A recent study suggests that employee engagement surveys are not very effective, that most organizations don’t act upon data from them, and that many organizations look for engagement data from sources other than formal surveys. In short, organizations can stand to make some changes to the way they measure employee engagement. Consider the following alternatives to employee engagement surveys.

Voice-of-the-Employee Initiatives

Some organizations use voice-of-the-customer concepts such as social network analysis, sentiment analysis (see more on this one below), social recognition, and feedback channels to collect more insights into employees’ behaviors, attitudes, and opinions to produce a complete voice-of-the-employee.
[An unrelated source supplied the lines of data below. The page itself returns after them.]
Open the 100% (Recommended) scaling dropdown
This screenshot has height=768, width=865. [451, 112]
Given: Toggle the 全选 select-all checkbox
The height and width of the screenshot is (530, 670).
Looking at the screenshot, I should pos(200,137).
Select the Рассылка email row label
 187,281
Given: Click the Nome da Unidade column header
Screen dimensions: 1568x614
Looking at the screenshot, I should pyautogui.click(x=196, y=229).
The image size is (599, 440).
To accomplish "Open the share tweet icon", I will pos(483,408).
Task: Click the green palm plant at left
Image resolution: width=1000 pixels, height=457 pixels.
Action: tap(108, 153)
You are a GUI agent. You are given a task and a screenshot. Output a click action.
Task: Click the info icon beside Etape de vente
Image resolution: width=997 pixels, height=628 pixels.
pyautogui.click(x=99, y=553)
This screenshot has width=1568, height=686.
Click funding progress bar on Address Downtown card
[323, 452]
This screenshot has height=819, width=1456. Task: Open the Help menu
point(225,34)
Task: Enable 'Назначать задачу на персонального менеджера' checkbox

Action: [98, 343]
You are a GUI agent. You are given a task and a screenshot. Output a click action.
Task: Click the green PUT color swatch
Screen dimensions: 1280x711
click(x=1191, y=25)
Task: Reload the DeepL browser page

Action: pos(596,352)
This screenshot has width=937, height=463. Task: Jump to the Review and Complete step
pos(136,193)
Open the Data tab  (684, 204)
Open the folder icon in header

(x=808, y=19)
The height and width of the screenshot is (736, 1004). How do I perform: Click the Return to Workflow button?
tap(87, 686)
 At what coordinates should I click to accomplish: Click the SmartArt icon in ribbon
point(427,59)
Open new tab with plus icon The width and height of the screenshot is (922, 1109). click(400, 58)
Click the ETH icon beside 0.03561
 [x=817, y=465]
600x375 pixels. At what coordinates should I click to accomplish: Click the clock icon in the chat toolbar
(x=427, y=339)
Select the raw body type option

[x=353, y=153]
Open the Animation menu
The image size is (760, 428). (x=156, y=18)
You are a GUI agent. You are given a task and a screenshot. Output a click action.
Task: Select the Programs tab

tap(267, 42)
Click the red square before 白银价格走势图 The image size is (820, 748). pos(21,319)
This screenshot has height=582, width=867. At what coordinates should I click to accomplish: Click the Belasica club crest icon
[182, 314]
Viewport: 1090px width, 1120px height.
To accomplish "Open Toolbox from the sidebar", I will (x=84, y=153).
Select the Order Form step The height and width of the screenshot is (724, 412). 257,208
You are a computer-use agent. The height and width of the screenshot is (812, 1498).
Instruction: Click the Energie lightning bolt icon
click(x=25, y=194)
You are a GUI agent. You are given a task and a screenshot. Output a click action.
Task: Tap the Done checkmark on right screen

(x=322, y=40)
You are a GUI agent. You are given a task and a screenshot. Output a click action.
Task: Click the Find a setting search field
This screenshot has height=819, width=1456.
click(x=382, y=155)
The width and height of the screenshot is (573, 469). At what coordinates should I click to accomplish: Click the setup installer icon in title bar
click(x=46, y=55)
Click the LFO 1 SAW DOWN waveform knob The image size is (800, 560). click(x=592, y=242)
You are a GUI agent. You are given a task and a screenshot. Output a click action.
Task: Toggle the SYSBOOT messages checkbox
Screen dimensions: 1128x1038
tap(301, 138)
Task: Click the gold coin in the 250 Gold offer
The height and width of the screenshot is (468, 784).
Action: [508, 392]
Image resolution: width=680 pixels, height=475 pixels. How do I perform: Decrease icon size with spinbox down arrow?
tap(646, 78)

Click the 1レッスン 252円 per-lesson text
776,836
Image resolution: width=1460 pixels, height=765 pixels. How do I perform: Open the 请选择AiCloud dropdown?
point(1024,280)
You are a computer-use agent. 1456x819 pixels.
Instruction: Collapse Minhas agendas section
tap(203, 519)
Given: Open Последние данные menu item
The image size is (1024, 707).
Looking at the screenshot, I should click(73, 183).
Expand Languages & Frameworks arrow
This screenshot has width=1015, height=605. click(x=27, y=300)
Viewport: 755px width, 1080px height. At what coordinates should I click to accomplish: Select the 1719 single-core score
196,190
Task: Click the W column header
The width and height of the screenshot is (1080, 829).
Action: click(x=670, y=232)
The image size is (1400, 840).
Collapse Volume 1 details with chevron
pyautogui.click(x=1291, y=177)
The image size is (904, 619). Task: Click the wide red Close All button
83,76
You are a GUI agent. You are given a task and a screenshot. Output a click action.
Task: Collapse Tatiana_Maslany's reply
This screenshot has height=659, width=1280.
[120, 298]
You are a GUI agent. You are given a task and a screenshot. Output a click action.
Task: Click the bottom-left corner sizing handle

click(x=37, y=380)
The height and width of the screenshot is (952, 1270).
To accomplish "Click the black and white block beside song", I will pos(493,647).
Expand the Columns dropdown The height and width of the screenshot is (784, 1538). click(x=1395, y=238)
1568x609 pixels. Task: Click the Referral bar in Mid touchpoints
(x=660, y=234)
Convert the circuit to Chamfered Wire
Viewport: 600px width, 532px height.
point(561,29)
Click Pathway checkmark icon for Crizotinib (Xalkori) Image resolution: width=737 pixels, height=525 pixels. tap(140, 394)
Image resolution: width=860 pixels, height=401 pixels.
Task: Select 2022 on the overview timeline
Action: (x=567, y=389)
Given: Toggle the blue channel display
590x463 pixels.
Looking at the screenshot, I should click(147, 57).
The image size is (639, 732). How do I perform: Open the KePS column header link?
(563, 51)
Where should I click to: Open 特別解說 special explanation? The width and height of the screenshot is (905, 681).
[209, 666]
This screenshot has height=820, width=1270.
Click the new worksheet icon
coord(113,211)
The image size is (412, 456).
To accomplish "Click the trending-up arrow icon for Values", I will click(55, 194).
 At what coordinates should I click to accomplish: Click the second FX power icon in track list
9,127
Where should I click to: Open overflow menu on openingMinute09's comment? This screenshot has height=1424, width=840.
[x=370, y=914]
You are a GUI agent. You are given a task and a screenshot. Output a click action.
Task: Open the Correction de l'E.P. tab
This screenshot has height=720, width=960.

Semantic analysis, data mining, machine learning, and natural language processing are among the emerging techniques that HR leaders can apply to written and unwritten data to gain insights into employee behavior, sentiments, and predictive actions. These insights can help organizations detect signs of employee disengagement and identify risks and opportunities from changes in employees’ behaviors and actions.

Social Analytical Tools

Although these tools are still at the early stages of adoption, they analyze relationships between individuals, leveraging interactions like corporate social networks, email communications, and observation of employee interactions. They can alert organizations to declining employee interactions and isolated people, which might signal problems in the workforce. Social analytical tools do not produce employee engagement scores but rather produce feedback on specific questions, thereby providing valuable insights.

Employee Sentiment Analytics

Sentiment analytics analyzes employee engagement, intent and attitude through employee communications across emails, text messages, blogs, surveys, and other discussion platforms. This helps identify problems at a high level and anticipate conflict before it happens.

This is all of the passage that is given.